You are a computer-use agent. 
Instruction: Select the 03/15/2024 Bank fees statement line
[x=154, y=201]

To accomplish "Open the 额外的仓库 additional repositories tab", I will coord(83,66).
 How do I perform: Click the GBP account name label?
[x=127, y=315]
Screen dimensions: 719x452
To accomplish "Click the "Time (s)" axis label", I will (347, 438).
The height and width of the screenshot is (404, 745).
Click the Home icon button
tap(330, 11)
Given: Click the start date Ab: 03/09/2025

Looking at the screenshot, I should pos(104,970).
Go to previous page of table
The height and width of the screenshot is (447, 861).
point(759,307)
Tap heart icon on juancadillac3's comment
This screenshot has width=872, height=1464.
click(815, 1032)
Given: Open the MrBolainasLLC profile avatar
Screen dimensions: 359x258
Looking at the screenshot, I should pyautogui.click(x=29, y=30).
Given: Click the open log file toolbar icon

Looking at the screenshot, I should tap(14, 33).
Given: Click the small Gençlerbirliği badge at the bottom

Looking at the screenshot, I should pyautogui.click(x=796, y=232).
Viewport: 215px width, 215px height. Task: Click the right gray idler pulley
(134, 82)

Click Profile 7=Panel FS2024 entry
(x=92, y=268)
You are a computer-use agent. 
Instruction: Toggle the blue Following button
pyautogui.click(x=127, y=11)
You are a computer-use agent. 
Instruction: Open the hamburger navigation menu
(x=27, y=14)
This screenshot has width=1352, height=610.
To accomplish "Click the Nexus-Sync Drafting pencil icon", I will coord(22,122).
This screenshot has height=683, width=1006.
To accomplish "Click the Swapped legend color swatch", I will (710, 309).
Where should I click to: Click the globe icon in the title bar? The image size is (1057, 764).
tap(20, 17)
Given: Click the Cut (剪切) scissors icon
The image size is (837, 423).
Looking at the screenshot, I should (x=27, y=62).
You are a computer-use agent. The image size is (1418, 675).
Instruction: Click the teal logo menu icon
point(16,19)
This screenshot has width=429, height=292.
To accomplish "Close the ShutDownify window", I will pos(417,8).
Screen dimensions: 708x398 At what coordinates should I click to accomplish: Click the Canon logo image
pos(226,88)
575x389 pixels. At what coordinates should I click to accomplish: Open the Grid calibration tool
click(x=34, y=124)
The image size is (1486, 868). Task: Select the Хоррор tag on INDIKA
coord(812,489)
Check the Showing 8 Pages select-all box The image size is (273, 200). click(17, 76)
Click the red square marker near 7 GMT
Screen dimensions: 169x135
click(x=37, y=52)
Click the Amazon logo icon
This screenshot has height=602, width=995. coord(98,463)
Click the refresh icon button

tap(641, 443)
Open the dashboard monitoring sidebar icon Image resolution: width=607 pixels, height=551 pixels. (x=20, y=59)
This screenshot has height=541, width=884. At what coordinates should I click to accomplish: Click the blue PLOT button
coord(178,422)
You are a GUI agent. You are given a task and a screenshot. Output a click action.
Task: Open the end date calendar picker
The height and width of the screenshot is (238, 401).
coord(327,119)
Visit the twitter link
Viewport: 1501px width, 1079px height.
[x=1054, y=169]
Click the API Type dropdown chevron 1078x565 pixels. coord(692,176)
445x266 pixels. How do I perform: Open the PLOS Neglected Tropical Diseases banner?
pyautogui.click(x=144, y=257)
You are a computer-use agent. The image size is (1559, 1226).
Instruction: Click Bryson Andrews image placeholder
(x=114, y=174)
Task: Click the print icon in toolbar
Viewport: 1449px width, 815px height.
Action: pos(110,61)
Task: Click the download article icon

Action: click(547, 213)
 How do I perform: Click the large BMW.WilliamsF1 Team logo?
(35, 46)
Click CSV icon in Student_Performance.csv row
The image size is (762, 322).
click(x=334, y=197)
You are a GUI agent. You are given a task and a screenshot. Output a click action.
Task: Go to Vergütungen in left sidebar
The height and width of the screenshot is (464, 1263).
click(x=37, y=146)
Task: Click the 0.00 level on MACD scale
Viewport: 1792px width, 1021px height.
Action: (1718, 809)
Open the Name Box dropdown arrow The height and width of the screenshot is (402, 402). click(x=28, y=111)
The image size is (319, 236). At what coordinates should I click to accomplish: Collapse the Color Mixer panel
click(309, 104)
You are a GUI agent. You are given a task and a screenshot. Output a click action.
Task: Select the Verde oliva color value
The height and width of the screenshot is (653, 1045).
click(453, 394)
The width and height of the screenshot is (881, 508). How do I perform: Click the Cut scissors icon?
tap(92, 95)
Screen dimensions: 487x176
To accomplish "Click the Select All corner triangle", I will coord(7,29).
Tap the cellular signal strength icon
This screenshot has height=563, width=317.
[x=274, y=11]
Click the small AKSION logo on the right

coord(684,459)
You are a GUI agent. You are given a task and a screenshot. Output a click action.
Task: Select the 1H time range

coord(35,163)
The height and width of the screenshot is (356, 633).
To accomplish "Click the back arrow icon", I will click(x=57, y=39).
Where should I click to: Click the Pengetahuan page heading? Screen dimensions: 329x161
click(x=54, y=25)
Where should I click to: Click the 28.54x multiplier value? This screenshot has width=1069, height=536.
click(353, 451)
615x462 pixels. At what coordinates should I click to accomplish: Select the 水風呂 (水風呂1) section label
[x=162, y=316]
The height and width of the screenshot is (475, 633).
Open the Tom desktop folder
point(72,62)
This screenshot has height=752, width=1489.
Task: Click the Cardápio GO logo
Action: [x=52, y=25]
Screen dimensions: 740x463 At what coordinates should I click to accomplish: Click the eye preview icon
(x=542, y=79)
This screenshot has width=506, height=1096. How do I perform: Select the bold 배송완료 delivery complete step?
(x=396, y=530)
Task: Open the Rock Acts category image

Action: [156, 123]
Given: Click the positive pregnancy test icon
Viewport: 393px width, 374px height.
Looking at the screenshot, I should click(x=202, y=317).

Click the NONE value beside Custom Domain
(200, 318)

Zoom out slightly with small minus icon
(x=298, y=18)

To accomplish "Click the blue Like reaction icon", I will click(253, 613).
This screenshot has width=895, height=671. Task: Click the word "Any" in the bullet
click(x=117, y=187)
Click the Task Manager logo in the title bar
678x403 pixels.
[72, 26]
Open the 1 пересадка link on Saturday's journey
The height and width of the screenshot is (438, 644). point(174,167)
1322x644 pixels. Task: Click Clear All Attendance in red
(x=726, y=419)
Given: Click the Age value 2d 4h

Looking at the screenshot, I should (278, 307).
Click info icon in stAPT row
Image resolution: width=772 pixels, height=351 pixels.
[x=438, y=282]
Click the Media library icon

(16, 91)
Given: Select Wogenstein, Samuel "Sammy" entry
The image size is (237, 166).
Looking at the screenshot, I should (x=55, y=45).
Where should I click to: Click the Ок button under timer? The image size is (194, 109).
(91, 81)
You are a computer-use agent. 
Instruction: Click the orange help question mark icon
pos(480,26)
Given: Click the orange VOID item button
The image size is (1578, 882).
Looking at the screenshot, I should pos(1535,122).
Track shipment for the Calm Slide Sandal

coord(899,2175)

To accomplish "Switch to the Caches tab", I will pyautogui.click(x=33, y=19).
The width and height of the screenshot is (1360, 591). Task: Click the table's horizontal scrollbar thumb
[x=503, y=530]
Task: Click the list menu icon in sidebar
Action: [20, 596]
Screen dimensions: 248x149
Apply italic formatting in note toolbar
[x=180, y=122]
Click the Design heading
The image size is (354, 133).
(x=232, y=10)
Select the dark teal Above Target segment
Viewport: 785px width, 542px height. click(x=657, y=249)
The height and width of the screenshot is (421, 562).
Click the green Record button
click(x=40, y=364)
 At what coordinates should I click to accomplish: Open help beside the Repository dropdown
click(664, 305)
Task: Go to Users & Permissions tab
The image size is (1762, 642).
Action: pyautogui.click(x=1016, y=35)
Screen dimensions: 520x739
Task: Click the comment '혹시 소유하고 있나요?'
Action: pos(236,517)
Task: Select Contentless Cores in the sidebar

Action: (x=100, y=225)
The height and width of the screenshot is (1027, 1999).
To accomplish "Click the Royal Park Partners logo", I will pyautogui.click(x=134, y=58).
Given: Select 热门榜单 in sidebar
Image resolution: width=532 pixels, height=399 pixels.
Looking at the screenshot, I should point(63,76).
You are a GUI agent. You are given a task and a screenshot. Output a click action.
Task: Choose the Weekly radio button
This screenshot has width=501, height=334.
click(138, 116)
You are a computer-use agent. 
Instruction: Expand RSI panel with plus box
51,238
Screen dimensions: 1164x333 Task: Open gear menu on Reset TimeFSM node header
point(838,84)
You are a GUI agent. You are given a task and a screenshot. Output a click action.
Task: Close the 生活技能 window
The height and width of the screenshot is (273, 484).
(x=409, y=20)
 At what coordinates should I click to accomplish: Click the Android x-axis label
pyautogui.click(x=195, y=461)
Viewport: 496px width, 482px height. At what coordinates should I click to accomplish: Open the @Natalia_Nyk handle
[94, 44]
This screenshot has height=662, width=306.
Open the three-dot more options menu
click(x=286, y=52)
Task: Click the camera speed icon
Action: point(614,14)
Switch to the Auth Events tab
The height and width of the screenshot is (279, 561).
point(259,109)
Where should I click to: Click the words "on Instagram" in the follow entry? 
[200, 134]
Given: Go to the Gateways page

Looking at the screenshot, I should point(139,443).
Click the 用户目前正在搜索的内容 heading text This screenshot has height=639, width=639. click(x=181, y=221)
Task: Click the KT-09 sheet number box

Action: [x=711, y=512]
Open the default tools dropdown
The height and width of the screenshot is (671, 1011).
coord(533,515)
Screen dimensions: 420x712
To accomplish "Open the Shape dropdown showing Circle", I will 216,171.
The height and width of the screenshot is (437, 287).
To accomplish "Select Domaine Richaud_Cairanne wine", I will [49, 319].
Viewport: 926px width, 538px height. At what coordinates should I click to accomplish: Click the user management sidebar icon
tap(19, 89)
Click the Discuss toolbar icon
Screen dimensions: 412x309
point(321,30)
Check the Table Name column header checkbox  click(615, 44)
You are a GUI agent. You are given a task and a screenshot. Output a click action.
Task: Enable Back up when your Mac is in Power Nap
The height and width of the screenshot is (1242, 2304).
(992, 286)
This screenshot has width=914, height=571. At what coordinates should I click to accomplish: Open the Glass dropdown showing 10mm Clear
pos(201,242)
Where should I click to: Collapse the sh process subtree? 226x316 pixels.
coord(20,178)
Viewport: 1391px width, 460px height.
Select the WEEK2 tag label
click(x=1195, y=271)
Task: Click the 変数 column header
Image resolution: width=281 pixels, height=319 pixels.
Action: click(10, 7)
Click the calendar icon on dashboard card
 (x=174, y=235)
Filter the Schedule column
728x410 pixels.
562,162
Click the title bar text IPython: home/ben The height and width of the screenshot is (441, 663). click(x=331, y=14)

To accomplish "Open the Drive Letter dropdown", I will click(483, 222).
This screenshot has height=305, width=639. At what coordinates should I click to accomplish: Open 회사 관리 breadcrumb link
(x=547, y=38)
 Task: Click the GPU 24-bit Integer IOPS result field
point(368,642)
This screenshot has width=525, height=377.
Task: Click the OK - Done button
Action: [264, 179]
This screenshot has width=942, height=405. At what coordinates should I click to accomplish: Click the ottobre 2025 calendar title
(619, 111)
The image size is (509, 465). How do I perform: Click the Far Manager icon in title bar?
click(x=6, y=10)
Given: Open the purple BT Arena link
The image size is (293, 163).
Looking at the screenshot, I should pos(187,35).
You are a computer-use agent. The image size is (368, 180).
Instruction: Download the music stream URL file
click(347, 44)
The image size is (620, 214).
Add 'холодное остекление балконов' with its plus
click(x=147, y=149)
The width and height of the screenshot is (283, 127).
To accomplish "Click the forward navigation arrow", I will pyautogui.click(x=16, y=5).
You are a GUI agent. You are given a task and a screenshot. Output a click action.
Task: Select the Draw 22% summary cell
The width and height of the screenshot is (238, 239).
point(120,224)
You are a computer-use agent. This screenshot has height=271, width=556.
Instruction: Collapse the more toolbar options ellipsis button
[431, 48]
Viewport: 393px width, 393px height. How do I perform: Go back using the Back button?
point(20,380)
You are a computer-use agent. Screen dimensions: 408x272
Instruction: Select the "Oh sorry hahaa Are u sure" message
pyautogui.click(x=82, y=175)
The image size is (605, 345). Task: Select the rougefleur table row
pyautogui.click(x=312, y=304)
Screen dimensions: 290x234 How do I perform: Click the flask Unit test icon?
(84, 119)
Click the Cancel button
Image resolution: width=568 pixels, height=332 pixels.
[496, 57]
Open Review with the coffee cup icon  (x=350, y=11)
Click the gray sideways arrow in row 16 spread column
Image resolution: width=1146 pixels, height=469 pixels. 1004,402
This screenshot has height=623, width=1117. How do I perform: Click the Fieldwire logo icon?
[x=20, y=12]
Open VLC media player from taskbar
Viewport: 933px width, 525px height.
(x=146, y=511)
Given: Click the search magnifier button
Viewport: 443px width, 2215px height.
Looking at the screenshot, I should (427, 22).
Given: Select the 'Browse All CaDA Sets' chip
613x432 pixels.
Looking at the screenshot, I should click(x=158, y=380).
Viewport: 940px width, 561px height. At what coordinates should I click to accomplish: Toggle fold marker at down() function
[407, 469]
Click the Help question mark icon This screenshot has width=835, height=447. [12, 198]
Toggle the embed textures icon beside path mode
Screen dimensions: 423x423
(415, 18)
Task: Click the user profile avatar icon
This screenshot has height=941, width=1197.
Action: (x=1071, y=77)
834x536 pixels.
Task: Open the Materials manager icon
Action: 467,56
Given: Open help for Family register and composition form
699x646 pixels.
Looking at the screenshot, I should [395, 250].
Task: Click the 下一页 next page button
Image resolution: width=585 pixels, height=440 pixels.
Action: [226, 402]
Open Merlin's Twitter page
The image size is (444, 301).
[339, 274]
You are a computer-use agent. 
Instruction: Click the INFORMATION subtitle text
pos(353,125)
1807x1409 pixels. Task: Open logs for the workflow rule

• • • • • • •

◆ WHAT THE TASK ASKS
In the listing above, find the line with "Instruction: Click the teal logo menu icon" and the line with "You are a computer-use agent. The image size is (1559, 1226).". Output those two lines and every line between them, exactly as written.

◆ COMPLETED TASK
Instruction: Click the teal logo menu icon
point(16,19)
This screenshot has width=429, height=292.
To accomplish "Close the ShutDownify window", I will pos(417,8).
Screen dimensions: 708x398 At what coordinates should I click to accomplish: Click the Canon logo image
pos(226,88)
575x389 pixels. At what coordinates should I click to accomplish: Open the Grid calibration tool
click(x=34, y=124)
The image size is (1486, 868). Task: Select the Хоррор tag on INDIKA
coord(812,489)
Check the Showing 8 Pages select-all box The image size is (273, 200). click(17, 76)
Click the red square marker near 7 GMT
Screen dimensions: 169x135
click(x=37, y=52)
Click the Amazon logo icon
This screenshot has height=602, width=995. coord(98,463)
Click the refresh icon button

tap(641, 443)
Open the dashboard monitoring sidebar icon Image resolution: width=607 pixels, height=551 pixels. (x=20, y=59)
This screenshot has height=541, width=884. At what coordinates should I click to accomplish: Click the blue PLOT button
coord(178,422)
You are a GUI agent. You are given a task and a screenshot. Output a click action.
Task: Open the end date calendar picker
The height and width of the screenshot is (238, 401).
coord(327,119)
Visit the twitter link
Viewport: 1501px width, 1079px height.
[x=1054, y=169]
Click the API Type dropdown chevron 1078x565 pixels. coord(692,176)
445x266 pixels. How do I perform: Open the PLOS Neglected Tropical Diseases banner?
pyautogui.click(x=144, y=257)
You are a computer-use agent. The image size is (1559, 1226).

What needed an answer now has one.